El regional norteño mantiene una base clara: forma, estructura y una manera directa de contar las cosas. Dentro de ese terreno se mueve Marco Marroquín, un intérprete que ha venido construyendo su proyecto desde la constancia y el respeto al género.
Marco no llega desde la improvisación ni desde la tendencia. Su propuesta parte del norteño tradicional, tanto en el sonido como en la manera de interpretar. Acordeón, ritmo marcado y letras que se sostienen en historias reconocibles forman parte de su línea de trabajo. No hay intención de modificar el género, sino de ejecutarlo con claridad.
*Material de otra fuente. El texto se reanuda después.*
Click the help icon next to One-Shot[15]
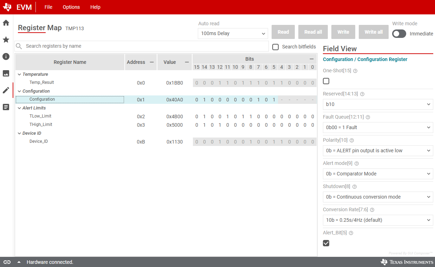The height and width of the screenshot is (267, 435). coord(355,71)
Su sencillo más reciente, Corre, grabado junto a Los Prófugos de Nuevo León, refuerza esa dirección. El tema mantiene una estructura norteña definida y una interpretación contenida, enfocada en el desarrollo de la canción. La colaboración suma fuerza al arreglo y coloca el sencillo dentro de un sonido que conecta con el público que sigue este estilo musical.
Este lanzamiento se integra a una etapa activa en su carrera. En años recientes, Marco ha presentado versiones y grabaciones en vivo que han tenido respuesta constante en plataformas digitales, como Se está muriendo un corazón, además de otros temas que forman parte de su repertorio actual. Cada estreno confirma una línea clara y un proyecto que se mantiene en movimiento.
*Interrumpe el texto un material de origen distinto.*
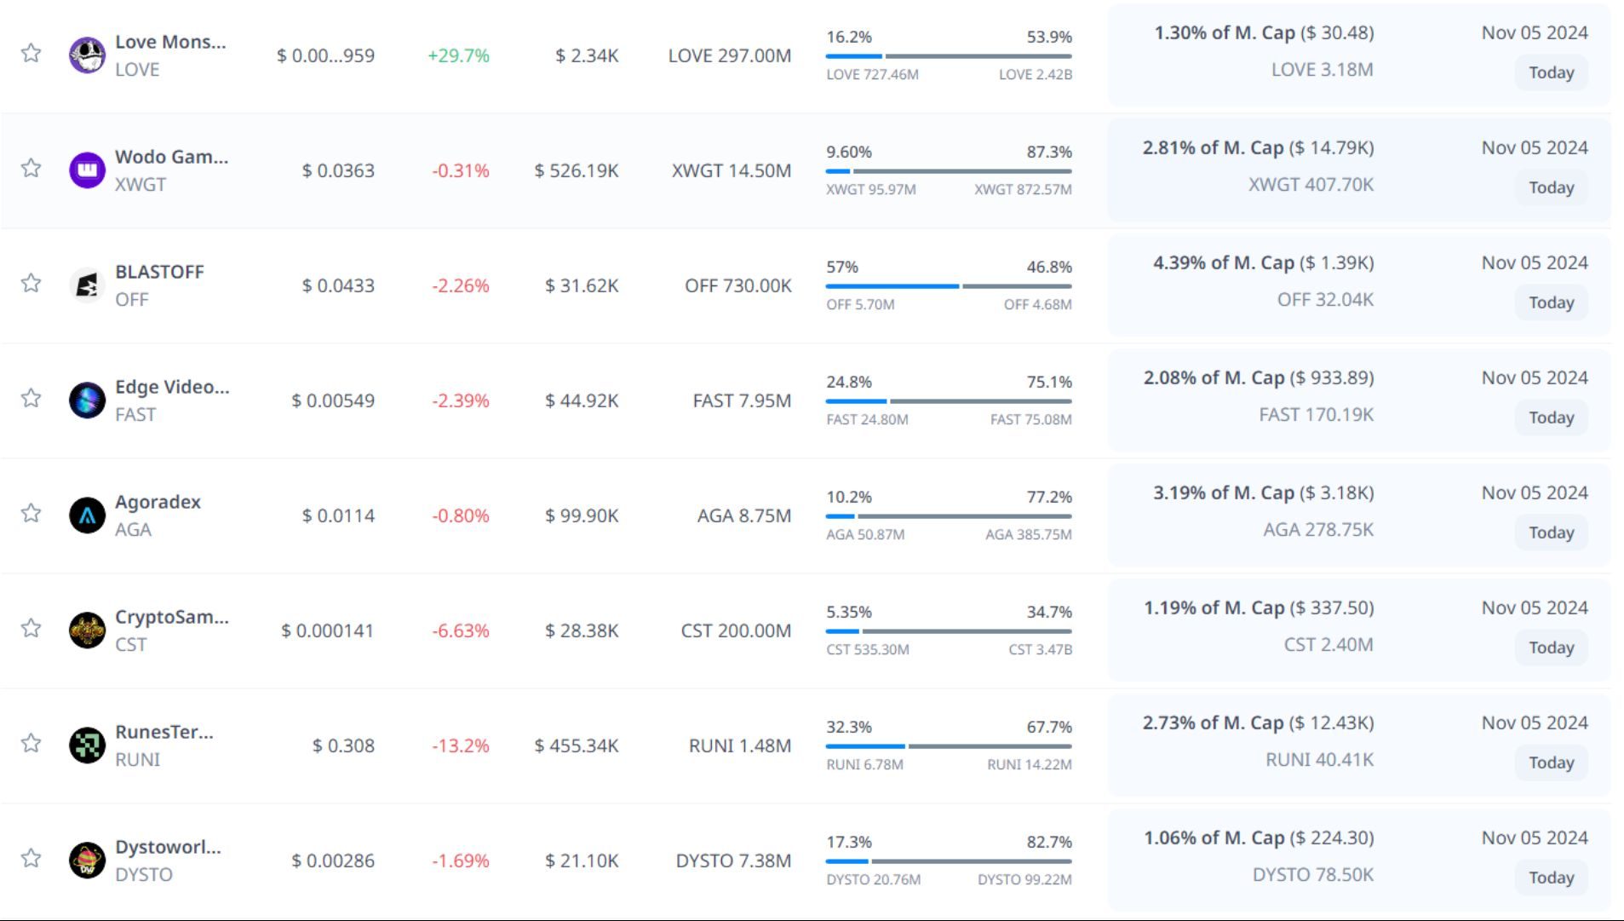The image size is (1624, 921).
Task: Open the Wodo Gaming token name link
Action: 171,157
Más allá de un solo sencillo, el trabajo de Marco Marroquín se reconoce por la continuidad. Hay una identidad que se repite en sus lanzamientos y en sus presentaciones, sin cambios bruscos ni giros ajenos al género. Su música se sostiene en lo que el norteño ha sido históricamente: canciones directas y una interpretación sin exceso.
Marco Marroquín se mantiene así dentro del panorama del regional como un intérprete activo, con una propuesta definida y lanzamientos que se suman de forma constante a su trayectoria.